### Parts of the exercise
- 1) In the text about TV covers from 1970 and 1971, do these statements agree with it? (a) Lucie Arnaz appeared on Here's Lucy from 1968 to 1974. (b) Earth II was picked up as a series. (c) The New Andy Griffith Show ran for 10 episodes. Answer each with yes or no and quote the deciding words.
- 2) According to the text about TV covers from 1970 and 1971, who played Griffith's wife in The New Andy Griffith Show?
- 3) Carry on the text about TV covers from 1970 and 1971, beginning after its final sentence.

### Reading text
========
This next cover showcases two Hee Haw honeys who are temporarily released from the haystacks and their midriff-baring plaid tops and cut-off denim shorts! Instead Gunilla Hutton and Dianne Scott are permitted some comely black get-ups in front of a mod backdrop.

Now we come to a very laid-back (high?!) Peter Fonda, who was fresh off the staggering success of 1969's Easy Rider and would soon begin work on his pet project The Hired Hand (1971.)

As we traipse from 1970 into 1971, we find Lucie Arnaz, then costarring on her mother Lucille Ball's series Here's Lucy. Her tenure on that show ran from 1968-1974, after which her work on TV and in movies became more sporadic. She did proceed to Broadway in 1979 with They're Playing Our Song and then worked as a replacement in both Lost in Yonkers and Dirty Rotten Scoundrels.

Longtime spouses and collaborators Eli Wallach and Anne Jackson are shown in character from the filmed rendition of their two-character play The Typists, all about a pair of employees who work side-by-side in an office for many years, revealing various funny, sad and thought-provoking moments along the way. We just lost Mr. Wallach in June at age ninety-eight, but Jackson is still going at eighty-seven. They were married sixty-six years!

Earth II (1971) was a series pilot that intended to depict life at a space station and was to star Gary Lockwood (costar of 1968's blockbuster 2001: A Space Odyssey), but despite that (and a supporting cast that included everyone from Anthony Franciosa to Inga Swenson to Lew Ayres and more) it was not picked up.

You know that the 1970s was a very fertile period for TV-movies (I have profiled many of them here in my TV Movie Time Tunnel series of posts) and while many are so cheesy, if entertaining, many are also staggeringly good and yet rarely ever seen! One that looks as if it were among the second grouping (if the cast is any indication) is All the Way Home with Joanne Woodward, Richard Kiley, Pat Hingle, Eileen Heckart, Barnard Hughes and even a young James Woods. It concerns Woodward's fate after her husband dies unexpectedly, leaving her pregnant and with a five year-old son. It's also interesting that the FAR more famous Brian's Song was relegated to an article inside and not the front cover.)

Everyone on earth has heard of The Andy Griffith Show (1960-1968) and even its follow-up Mayberry RFD (1968-1971, which didn't star Griffith), but how many of you know about The New Andy Griffith Show (1971)?? Lasting only 10 episodes, it had Griffith playing a state government worker who moves back to his small hometown (no, not Mayberry!) to serve as mayor. The slapped-together program offended fans of the original by having a very similar character (only the last names were different) married to a different wife (Lee Meriwether) and with two kids, yet having the gall to use guest stars from the real series in their original guises!
========
Stored items from a collection:
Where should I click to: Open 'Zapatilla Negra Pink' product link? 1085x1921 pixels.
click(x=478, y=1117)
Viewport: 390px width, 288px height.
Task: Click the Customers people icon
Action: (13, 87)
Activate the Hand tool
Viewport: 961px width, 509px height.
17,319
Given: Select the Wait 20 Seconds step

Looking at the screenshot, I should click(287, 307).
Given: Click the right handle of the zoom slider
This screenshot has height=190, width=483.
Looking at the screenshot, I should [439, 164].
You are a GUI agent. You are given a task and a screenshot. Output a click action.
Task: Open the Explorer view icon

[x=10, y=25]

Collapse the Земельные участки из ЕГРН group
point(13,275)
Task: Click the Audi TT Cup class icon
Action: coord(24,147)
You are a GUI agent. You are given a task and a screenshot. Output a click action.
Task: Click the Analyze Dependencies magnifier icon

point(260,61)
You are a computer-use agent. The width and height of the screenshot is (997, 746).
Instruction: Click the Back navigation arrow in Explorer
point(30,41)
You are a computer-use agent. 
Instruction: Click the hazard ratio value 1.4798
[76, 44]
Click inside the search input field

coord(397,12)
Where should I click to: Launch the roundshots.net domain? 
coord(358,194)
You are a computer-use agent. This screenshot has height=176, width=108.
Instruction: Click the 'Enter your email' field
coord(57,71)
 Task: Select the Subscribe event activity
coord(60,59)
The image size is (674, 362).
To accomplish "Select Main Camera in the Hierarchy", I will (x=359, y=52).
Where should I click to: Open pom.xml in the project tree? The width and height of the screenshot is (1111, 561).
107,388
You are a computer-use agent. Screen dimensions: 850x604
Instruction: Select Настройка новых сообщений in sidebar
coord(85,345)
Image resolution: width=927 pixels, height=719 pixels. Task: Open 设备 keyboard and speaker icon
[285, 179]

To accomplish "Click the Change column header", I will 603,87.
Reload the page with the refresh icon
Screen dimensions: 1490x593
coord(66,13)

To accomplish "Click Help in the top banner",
========
### Results for the exercise
- 1)
(a) Yes: "Her tenure on that show ran from 1968-1974"
(b) No: "it was not picked up."
(c) Yes: "Lasting only 10 episodes"

- 2) Lee Meriwether

- 3)
Recent Oscar-winner Helen Hayes popped up in the TV-movie Do Not Fold, Spindle or Mutilate (1971) in which she and three friends (Mildred Natwick, Sylvia Sydney and Myrna Loy!) create an imaginary girl for a computer dating service, but inadvertently attract a nutjob played by Vince Edwards in the process! The success of this telefilm (where is it now?!) led to Hayes and Natwick appearing in their own mystery show The Snoop Sisters, which was briefly part of The NBC Wednesday Mystery Movie series.

TV Guide had (and still has) its annual issue with the lowdown on all the upcoming fall shows and TV Week offered up its version in this 1972 installment. The Julie Andrews Hour featured many fabulous guest stars and musical moments (and won seven Emmys!), but was canned after 24 episodes in the face of competition such as Cannon, The Mary Tyler Moore Show and The Bob Newhart Show. Bridget Loves Bernie lasted the same number of episodes before being canceled. Starring real-life married couple David and Meredith Baxter Birney, it centered on two newlywed cab drivers from vastly different backgrounds. Banacek was relatively more successful, running two years under the NBC Mystery Movie umbrella, but when the network attempted to renew it for a third season, star George Peppard abruptly quit because his ex-wife Elizabeth Ashley was entitled to part of his earnings from the show and he didn't want to continue under those circumstances!

A more successful show from 1972 was The Bob Newhart Show, which costarred Suzanne Pleshette seen here. The landmark sitcom lasted until 1978, the year after its popular lead-in The Mary Tyler Moore Show went off the air causing a general dip in ratings. Pleshette struggled to regain a regular foothold on TV, though Newhart eventually found success again with Newhart (1982-1990), a sitcom which cleverly and surprisingly included Pleshette in its memorable series finale.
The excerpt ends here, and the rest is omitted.